The Bush administration plans to send some of the State Department’s top guns to Israel next week in the hope of resuscitating the deteriorating prospects for Israeli Prime Minister Yitzhak Shamir’s peace initiative.
Reports from Israel said the U.S. delegation would be headed by Deputy Secretary of State Lawrence Eagleburger and would include Dennis Ross, director of the State Department’s policy-planning staff, and John Kelly, assistant secretary of state for Near Eastern and South Asian affairs.
But State Department deputy spokesman Richard Boucher said Monday that, while Eagleburger may head the U.S. delegation, there has been no final decision yet.
Secretary of State James Baker, at a news conference Monday in Warsaw, also said he is sending “someone” to Israel to clarify Israel’s position on the proposed Palestinian elections in the West Bank and Gaza Strip.
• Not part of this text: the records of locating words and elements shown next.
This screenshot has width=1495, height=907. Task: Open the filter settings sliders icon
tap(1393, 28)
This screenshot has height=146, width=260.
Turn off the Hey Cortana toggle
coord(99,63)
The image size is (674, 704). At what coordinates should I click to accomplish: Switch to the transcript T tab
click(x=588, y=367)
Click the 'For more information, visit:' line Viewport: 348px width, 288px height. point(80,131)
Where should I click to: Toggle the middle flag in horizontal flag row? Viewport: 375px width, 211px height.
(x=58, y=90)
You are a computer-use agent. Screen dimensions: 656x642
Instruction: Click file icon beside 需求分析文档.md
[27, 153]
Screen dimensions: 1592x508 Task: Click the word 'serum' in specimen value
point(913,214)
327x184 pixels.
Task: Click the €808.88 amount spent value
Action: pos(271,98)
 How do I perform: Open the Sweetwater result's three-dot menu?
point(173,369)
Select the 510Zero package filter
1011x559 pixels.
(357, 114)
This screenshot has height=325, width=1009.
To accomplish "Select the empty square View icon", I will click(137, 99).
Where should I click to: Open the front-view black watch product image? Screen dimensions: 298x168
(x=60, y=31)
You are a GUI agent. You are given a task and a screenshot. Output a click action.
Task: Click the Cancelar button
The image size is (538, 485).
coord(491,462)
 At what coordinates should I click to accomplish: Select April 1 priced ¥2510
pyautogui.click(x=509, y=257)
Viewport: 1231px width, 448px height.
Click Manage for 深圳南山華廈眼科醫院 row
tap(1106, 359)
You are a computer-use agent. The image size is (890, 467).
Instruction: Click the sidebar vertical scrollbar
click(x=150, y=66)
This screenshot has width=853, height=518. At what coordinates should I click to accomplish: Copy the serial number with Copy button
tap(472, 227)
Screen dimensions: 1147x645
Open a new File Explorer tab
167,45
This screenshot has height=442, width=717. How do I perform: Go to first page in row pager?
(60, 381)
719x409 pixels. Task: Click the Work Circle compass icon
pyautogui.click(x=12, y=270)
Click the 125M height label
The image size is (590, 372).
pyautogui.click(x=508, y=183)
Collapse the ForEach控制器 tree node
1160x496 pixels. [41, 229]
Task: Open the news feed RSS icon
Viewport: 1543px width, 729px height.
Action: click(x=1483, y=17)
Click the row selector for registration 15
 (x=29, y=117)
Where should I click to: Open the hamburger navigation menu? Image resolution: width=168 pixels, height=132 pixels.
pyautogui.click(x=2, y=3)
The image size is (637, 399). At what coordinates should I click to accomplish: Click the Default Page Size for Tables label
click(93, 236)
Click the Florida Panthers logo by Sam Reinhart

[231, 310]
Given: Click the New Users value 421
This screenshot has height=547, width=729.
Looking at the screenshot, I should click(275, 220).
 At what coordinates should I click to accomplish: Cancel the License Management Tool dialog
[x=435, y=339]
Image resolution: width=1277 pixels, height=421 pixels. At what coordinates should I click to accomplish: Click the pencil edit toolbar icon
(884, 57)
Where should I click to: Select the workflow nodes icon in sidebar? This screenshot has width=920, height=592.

Baker said that Shamir’s decision, under pressure from his Likud bloc, to put tough new conditions on the elections plan “give rise in our minds to the question about the seriousness of purpose” of the Israeli government.
Clarification is needed “if we are to continue to support” the plan, he said.
The United States has been trying to sell the Israeli proposal to the Palestinians. But it has indicated that this will be an impossible task if Shamir seeks to impose the conditions he accepted at a July 5 Likud Central Committee meeting.
They are that Israel will never give up any territory, that Jewish settlement in the territories will continue, that Arab residents of East Jerusalem will not be allowed to participate in the elections and that the elections cannot be held until the uprising stops completely.
NO COMMENT ON ARAFAT REMARKS
Baker told reporters Saturday that if the elections proposal bogs down, “then we would have to look a little more closely at the prospects for an international conference.”
The new conditions are also opposed by Israel’s Labor Party, whose leaders voted Monday to recommend that the party withdraw from the government coalition with Likud.
The United States does not “get involved in Israeli politics,” Boucher said when asked about the Labor move.
But the U.S. delegation is expected to press Shamir to restate his original peace proposal, in the hope that might prevent a Labor walkout.
Boucher said he had no comment about statements Palestine Liberation Organization leader Yasir Arafat made in an interview with The New York Times, published Monday.
Arafat was quoted as saying “the Likud decision means a deadly blow to elections, no matter what the cosmetic fixes they try to put on it now.”
While Israel refuses any role for the PLO in negotiations, the United States has been trying in its dialogue with PLO representatives in Tunis to get the organization to back the elections plan.
The Times story said that Arafat repeatedly said that the United States had failed to fulfill its part of a secret agreement with the PLO. Boucher said he did not know what Arafat was talking about.
Arafat indicated that he might end the dialogue with the United States, unless more substantive matters were discussed. Boucher said that the United States engaged in the dialogue in order to advance the peace process.